> **TASK GOAL**
Taking only the lines of the data below from the line with "Where should I" to the line with "You are a computer-use agent.", ends included, write them out exactly and without pictures.

Items listed in a dataset
━━━━━━━━━━
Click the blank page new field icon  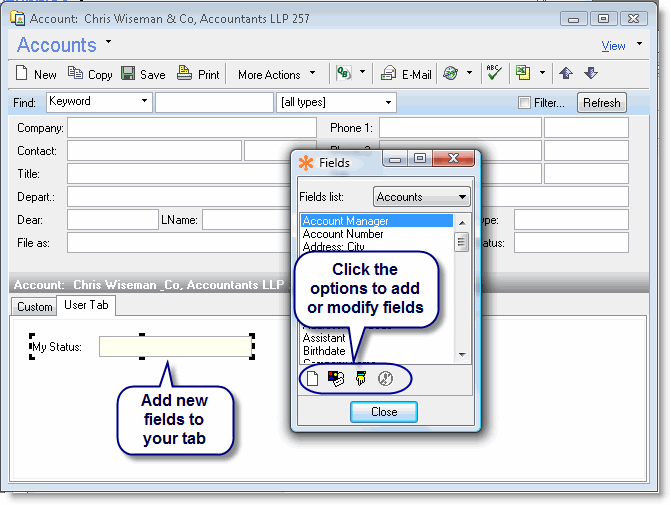pyautogui.click(x=311, y=379)
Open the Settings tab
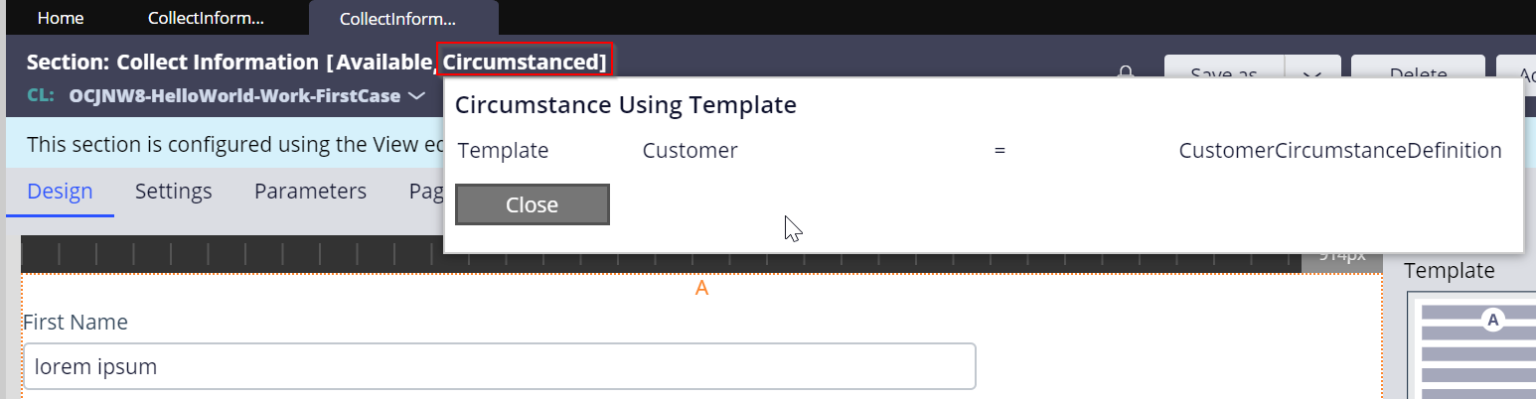This screenshot has width=1536, height=399. click(x=173, y=191)
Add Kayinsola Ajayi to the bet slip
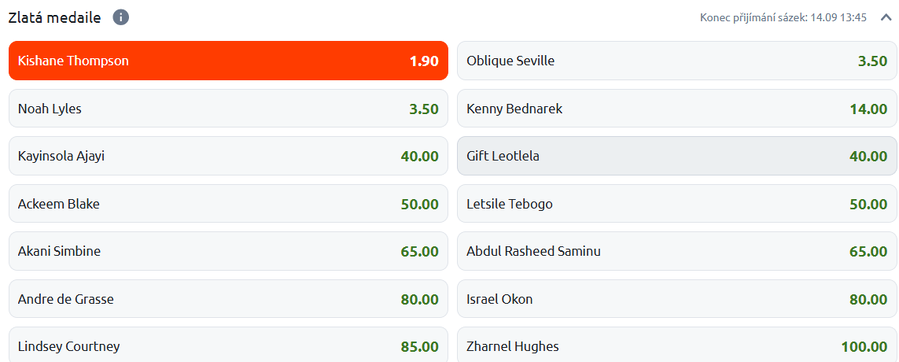The height and width of the screenshot is (362, 899). click(228, 156)
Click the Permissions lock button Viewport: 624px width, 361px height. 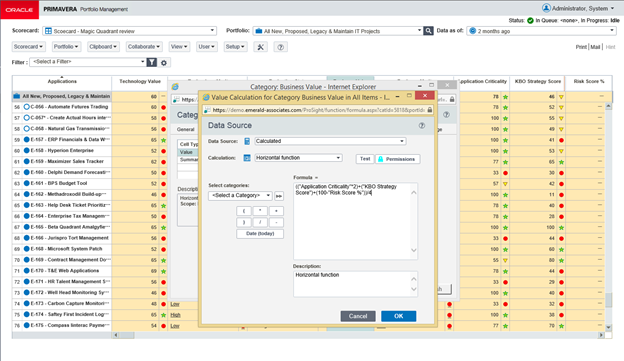pyautogui.click(x=397, y=159)
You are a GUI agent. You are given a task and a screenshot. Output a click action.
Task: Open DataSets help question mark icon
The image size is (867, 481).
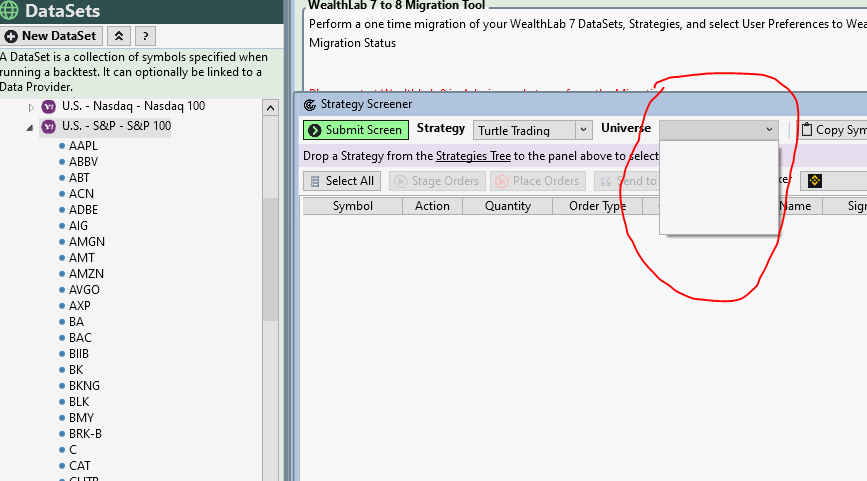145,36
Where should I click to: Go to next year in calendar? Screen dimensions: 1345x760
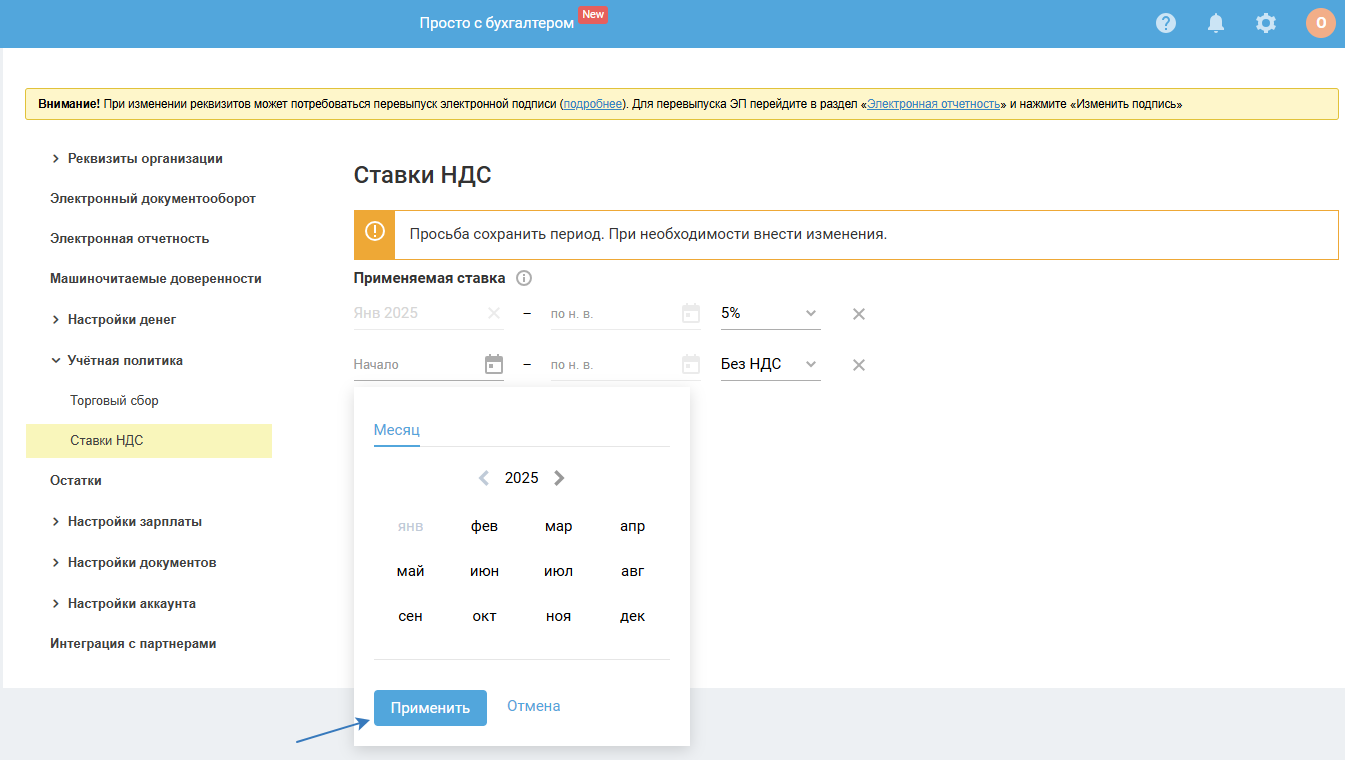click(x=559, y=478)
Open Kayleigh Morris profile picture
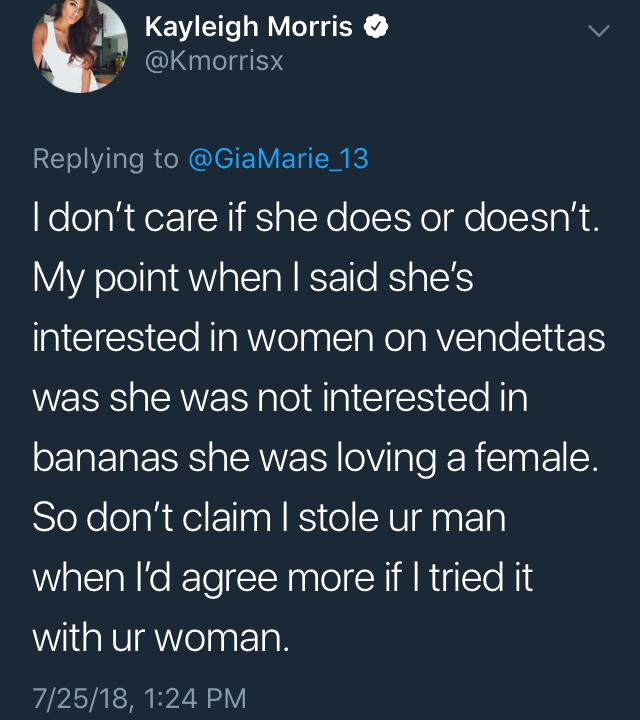This screenshot has width=640, height=720. tap(80, 45)
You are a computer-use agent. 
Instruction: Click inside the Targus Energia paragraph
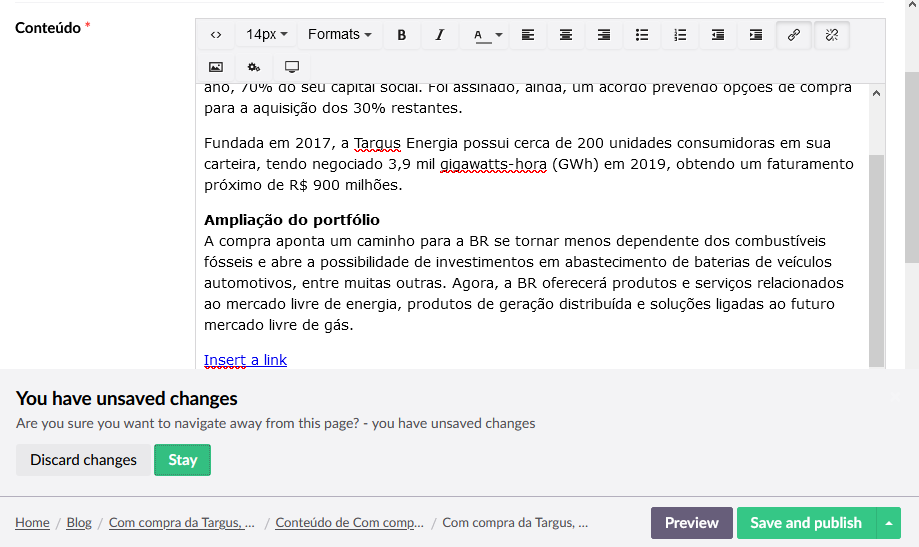pyautogui.click(x=528, y=164)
━━━━━━━━━━
> **ANSWER BOX**
Where should I click to: Go to next year in calendar? Screen dimensions: 1345x760
click(x=559, y=478)
Open Kayleigh Morris profile picture
This screenshot has width=640, height=720. tap(80, 45)
You are a computer-use agent. 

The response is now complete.